In defence of an indefensible principle, the entire administration of State bank Caixa Geral de Depósitos is expected to tender a block resignation before the end of the month, leaving much-needed action on recapitalisation dangerously hanging.
As national media has tirelessly explained, members of any State-controlled entity are legally-bound to submit asset statements.
But CGD president António Domingues claims he and his fellow honchos should be exempt.
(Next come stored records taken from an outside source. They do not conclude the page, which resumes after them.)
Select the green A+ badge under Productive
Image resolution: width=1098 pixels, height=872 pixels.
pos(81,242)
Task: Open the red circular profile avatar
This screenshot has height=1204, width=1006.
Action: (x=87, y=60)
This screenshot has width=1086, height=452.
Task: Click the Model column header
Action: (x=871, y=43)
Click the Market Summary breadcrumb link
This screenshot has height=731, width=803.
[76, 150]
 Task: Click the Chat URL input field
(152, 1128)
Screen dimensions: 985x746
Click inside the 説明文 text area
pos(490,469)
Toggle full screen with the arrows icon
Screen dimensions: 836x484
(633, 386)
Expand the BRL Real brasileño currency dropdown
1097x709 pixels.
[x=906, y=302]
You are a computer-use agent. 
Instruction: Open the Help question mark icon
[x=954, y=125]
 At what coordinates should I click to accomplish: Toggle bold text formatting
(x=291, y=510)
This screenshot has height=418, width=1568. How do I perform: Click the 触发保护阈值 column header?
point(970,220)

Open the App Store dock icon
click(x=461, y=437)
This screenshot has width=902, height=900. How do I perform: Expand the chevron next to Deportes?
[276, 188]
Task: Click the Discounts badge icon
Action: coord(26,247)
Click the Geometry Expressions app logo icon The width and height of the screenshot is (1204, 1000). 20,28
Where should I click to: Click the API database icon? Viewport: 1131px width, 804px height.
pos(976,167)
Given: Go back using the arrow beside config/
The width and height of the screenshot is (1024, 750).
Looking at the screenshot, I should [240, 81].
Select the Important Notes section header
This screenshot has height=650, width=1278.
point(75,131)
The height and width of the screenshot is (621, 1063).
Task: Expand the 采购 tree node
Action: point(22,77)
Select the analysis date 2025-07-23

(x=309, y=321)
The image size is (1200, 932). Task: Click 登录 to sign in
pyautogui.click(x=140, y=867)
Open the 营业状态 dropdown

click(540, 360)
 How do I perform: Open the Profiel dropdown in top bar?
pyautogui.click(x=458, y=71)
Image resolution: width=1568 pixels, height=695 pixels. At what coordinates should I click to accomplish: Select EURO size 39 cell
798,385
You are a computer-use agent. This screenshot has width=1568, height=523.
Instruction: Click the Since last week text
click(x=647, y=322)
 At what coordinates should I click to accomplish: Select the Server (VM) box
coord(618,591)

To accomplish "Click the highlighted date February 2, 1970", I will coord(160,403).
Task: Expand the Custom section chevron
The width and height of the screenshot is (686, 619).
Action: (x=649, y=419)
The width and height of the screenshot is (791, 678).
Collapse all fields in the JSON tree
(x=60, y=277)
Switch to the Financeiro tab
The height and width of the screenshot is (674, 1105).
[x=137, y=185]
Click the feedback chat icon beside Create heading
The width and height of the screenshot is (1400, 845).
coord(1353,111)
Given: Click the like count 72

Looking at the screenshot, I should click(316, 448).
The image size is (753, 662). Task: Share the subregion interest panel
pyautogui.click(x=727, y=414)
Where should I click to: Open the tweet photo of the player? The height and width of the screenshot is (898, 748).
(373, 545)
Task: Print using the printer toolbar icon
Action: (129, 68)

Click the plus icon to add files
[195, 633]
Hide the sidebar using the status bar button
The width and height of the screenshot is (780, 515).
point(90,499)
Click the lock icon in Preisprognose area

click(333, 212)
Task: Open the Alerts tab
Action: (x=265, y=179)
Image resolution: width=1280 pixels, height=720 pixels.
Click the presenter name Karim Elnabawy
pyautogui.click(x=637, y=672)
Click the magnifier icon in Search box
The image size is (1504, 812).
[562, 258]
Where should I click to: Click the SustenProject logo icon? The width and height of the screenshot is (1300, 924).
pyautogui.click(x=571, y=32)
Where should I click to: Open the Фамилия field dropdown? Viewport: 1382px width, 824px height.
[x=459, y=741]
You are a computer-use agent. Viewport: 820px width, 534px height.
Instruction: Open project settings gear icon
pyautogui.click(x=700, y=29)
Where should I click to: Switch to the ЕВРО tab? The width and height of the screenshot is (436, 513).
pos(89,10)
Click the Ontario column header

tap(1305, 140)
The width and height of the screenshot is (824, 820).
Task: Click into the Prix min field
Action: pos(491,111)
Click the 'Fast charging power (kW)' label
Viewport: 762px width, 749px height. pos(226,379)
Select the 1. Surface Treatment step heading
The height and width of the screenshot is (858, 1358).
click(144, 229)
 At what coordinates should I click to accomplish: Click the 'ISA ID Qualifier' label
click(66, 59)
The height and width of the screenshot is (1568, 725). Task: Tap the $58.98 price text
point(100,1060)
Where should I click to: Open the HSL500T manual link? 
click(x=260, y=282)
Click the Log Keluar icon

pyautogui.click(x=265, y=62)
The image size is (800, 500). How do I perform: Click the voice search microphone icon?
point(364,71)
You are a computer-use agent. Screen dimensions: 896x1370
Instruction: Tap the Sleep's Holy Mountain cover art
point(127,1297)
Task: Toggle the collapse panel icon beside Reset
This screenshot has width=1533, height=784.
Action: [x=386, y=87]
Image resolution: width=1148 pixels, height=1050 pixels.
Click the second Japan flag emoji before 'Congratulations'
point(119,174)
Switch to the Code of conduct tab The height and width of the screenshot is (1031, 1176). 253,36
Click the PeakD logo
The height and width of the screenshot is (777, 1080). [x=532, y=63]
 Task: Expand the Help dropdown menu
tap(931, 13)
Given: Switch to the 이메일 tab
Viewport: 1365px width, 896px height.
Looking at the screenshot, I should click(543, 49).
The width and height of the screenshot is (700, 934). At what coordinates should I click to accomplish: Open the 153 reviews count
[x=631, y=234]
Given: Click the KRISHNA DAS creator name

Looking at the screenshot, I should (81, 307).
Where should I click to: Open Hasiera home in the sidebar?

In fact he said this was one of the terms on which he brokered the deal that allowed him to attract “the right people for the job”.
Domingues set out clear conditions, stresses Público: he would guarantee a recapitalisation without State input (to satisfy Brussels) on the basis that the bank was ‘freed’ from salary limits and directors were not bound to provide details of their wealth.
Público explains these conditions were “registered in writing” and accepted by finance minister Mário Centeno.
But they continue to stir up a hornet’s nest of revolt, particularly as in salaries alone, CGD’s board will raking in a small fortune.
President of the Republic Marcelo Rebelo de Sousa has said that in his opinion either the bankers should come clean, or the law “has to change”.
“There is very little room for manoeuvre”, says Público today, running with the news that the government and Marcelo are “prepared to lose the board”.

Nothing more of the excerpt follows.